A local authority is to borrow up to £30m to fund hundreds of new special educational needs (SEND) school places.
Suffolk County Council wants to create more than 800 new places. This will take five years and cost about £45m.
The Conservative council's cabinet has approved the first phase of the programme to create places ready for September 2020.
It will borrow a maximum of £30m with a further £15m expected to come from government (DfE) funding pots.
The council expects to spend £24m on the first phase of the programme which includes building new special schools in Ipswich, Lowestoft and Bury St Edmunds, and creating 36 new specialist units attached to mainstream schools.
Conservative cabinet member Gordon Jones said this was the largest expansion of special education in Suffolk in the last 50 years.
"Suffolk will be able to offer the vast majority of pupils a school tailored to meet their needs closer to home," he said.
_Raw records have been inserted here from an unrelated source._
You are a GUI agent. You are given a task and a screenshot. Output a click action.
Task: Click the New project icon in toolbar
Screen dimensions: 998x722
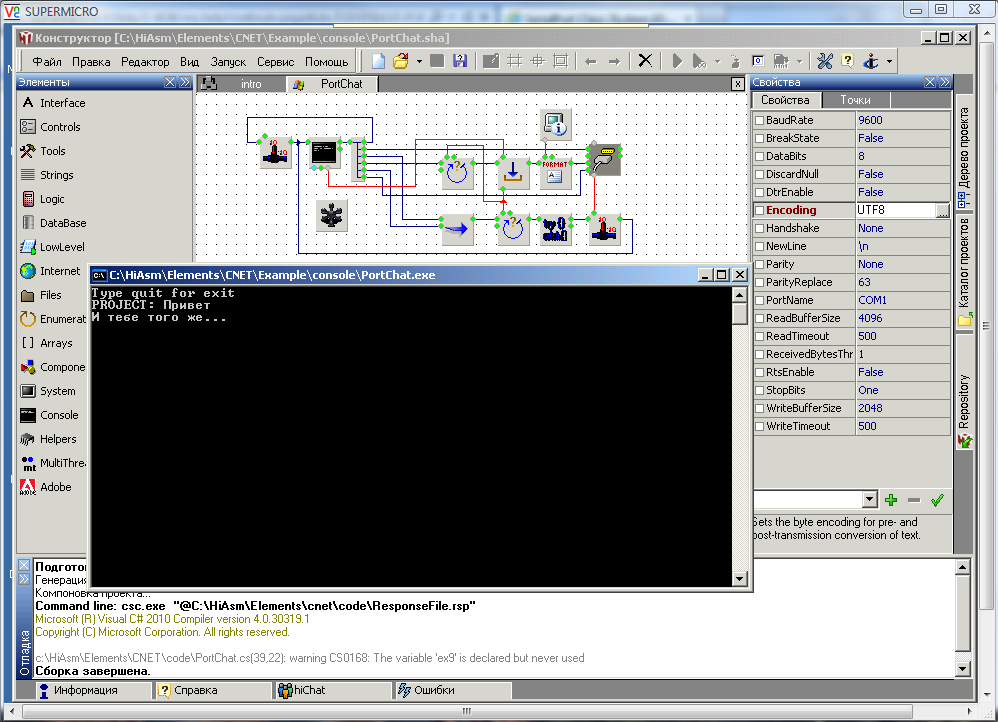point(379,61)
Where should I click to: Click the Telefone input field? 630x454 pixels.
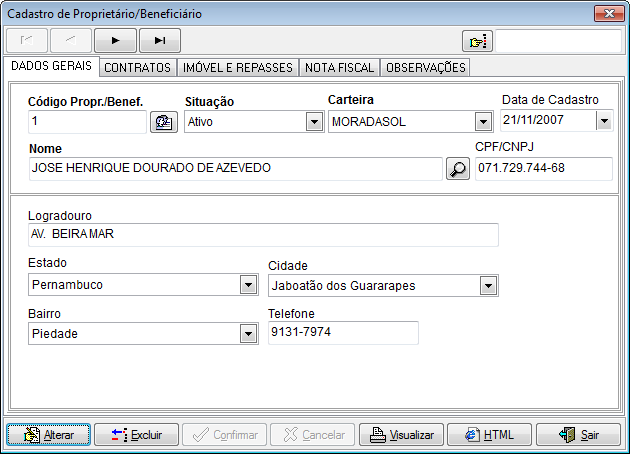click(343, 333)
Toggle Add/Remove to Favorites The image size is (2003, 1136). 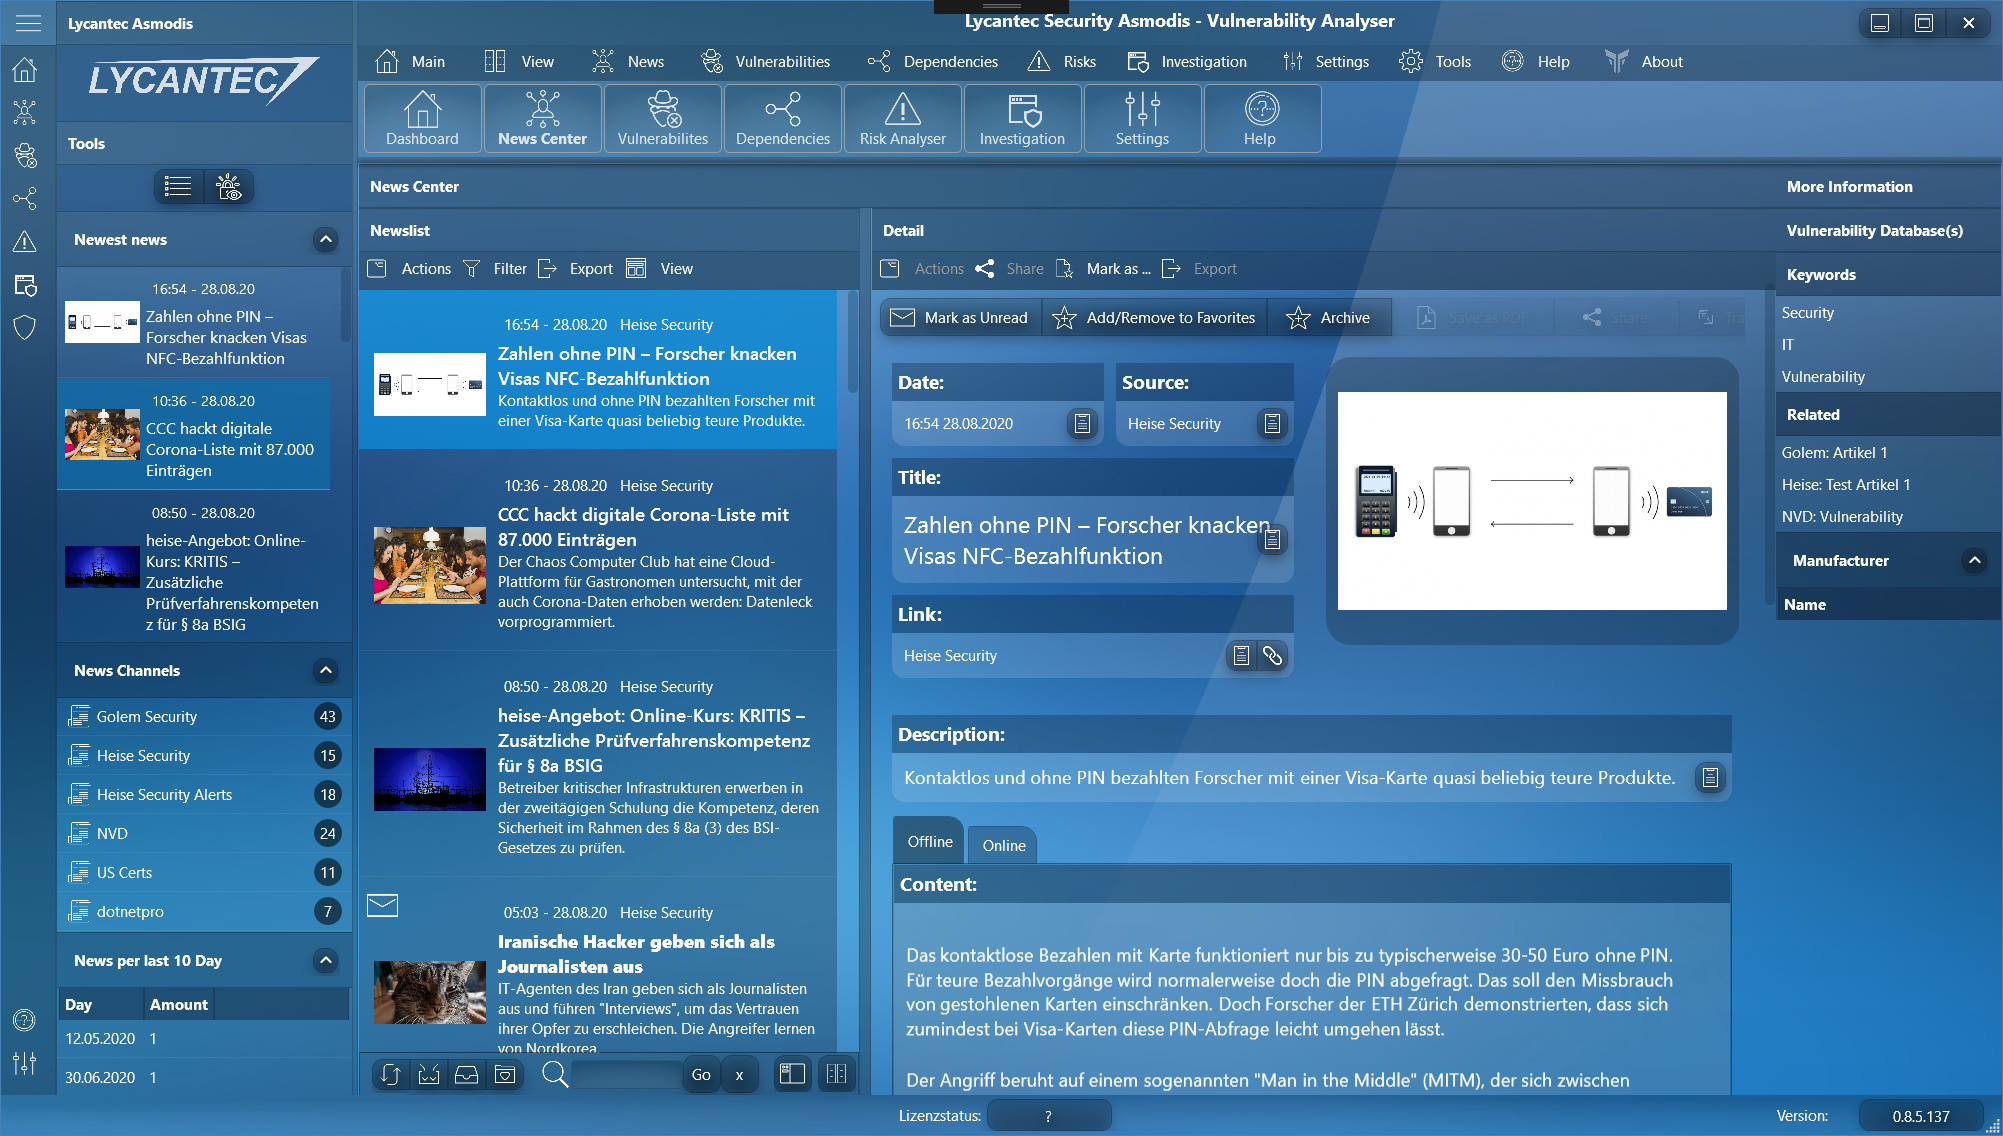[1154, 318]
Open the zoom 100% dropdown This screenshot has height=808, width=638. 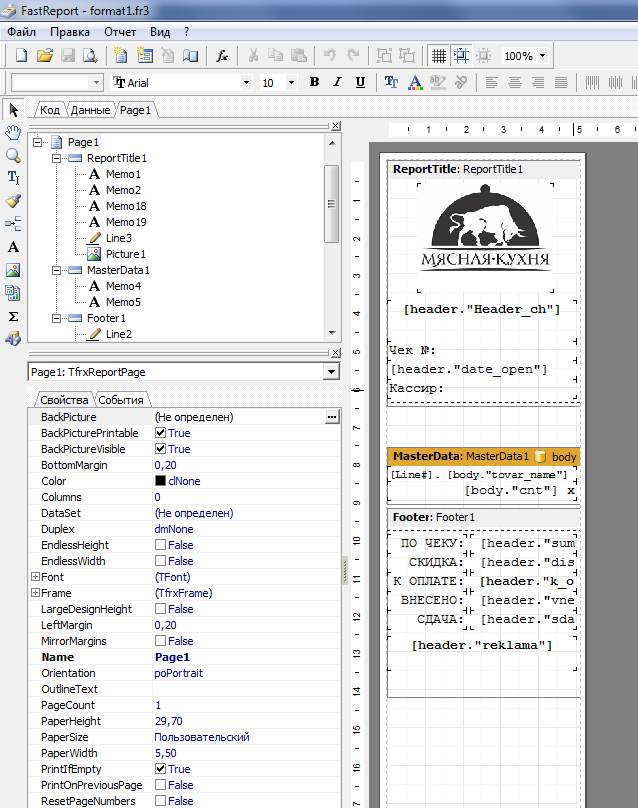[542, 56]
Labour education spokesman Jack Abbott said he was "pleased that finance has now been secured".
"The challenge now is to deliver these new places as quickly as possible," he added.
The Liberal Democrat, Green and Independent group welcomed the plan but added more was still needed, said the Local Democracy Reporting Service.
Meanwhile Jo Hammond, of Suffolk Parent Carer Network, said: "This investment gives us confidence that our hopes of all of our children and young people with special education needs and disabilities being able to access good quality education provision that is local to home, may become more of a reality."
A council spokeswoman said up to £30m would have to be borrowed from banks, but it was confident, "where possible, and before any commitment to borrowing, DfE funds would be utilised, including free school bidding rounds and DfE SEND capital."